BEGIN Records for this task

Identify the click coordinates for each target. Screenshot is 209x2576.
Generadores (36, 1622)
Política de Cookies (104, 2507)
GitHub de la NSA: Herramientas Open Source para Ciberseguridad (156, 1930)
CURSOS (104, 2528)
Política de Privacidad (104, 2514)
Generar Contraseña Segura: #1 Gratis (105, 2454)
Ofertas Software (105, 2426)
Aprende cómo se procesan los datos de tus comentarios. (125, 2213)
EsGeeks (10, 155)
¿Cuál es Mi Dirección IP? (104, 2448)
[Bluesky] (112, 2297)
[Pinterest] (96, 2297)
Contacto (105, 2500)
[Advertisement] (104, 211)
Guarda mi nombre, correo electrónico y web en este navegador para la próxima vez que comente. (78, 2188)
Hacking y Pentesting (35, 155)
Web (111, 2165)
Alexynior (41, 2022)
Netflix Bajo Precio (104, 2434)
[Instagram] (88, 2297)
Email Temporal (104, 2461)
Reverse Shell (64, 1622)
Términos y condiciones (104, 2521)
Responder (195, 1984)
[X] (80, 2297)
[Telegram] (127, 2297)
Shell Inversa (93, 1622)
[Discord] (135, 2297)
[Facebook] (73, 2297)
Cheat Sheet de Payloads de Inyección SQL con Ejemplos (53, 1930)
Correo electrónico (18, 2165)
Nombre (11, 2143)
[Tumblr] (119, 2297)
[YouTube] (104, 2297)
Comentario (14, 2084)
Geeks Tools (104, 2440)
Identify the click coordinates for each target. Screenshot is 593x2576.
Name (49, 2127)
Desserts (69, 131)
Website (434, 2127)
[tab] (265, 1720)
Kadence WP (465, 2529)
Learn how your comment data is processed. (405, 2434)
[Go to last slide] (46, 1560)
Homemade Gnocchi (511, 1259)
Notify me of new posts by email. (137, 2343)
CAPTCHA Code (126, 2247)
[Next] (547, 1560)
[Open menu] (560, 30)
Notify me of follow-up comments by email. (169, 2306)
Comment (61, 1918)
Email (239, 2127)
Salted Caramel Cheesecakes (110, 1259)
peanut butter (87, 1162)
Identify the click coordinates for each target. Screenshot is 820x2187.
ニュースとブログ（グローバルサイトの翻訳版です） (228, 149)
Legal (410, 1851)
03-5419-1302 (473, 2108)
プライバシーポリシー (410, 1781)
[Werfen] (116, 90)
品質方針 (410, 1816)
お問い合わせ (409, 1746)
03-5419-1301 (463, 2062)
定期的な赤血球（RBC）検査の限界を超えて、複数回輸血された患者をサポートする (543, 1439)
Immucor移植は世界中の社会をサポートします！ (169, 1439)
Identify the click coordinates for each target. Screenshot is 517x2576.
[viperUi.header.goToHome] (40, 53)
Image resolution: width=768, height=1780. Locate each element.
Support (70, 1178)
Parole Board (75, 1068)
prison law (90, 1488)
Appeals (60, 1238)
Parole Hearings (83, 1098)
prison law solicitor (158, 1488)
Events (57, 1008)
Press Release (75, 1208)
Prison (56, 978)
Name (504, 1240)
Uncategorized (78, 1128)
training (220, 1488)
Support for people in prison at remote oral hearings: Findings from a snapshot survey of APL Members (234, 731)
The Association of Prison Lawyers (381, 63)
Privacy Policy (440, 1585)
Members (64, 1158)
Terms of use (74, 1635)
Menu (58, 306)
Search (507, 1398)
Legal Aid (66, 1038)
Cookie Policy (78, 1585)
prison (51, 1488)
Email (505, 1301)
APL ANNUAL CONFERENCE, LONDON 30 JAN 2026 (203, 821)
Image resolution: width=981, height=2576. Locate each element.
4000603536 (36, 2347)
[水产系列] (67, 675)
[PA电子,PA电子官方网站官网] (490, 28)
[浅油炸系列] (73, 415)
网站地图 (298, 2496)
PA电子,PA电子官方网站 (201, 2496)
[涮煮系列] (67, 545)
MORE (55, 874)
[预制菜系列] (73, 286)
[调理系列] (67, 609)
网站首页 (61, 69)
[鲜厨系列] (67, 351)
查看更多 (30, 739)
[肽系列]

END Records for this task

§ About this task
Each line carrying the string "Members" should be copied out from the entries.

§ Solution below
Support for people in prison at remote oral hearings: Findings from a snapshot survey of APL Members (234, 731)
Members (64, 1158)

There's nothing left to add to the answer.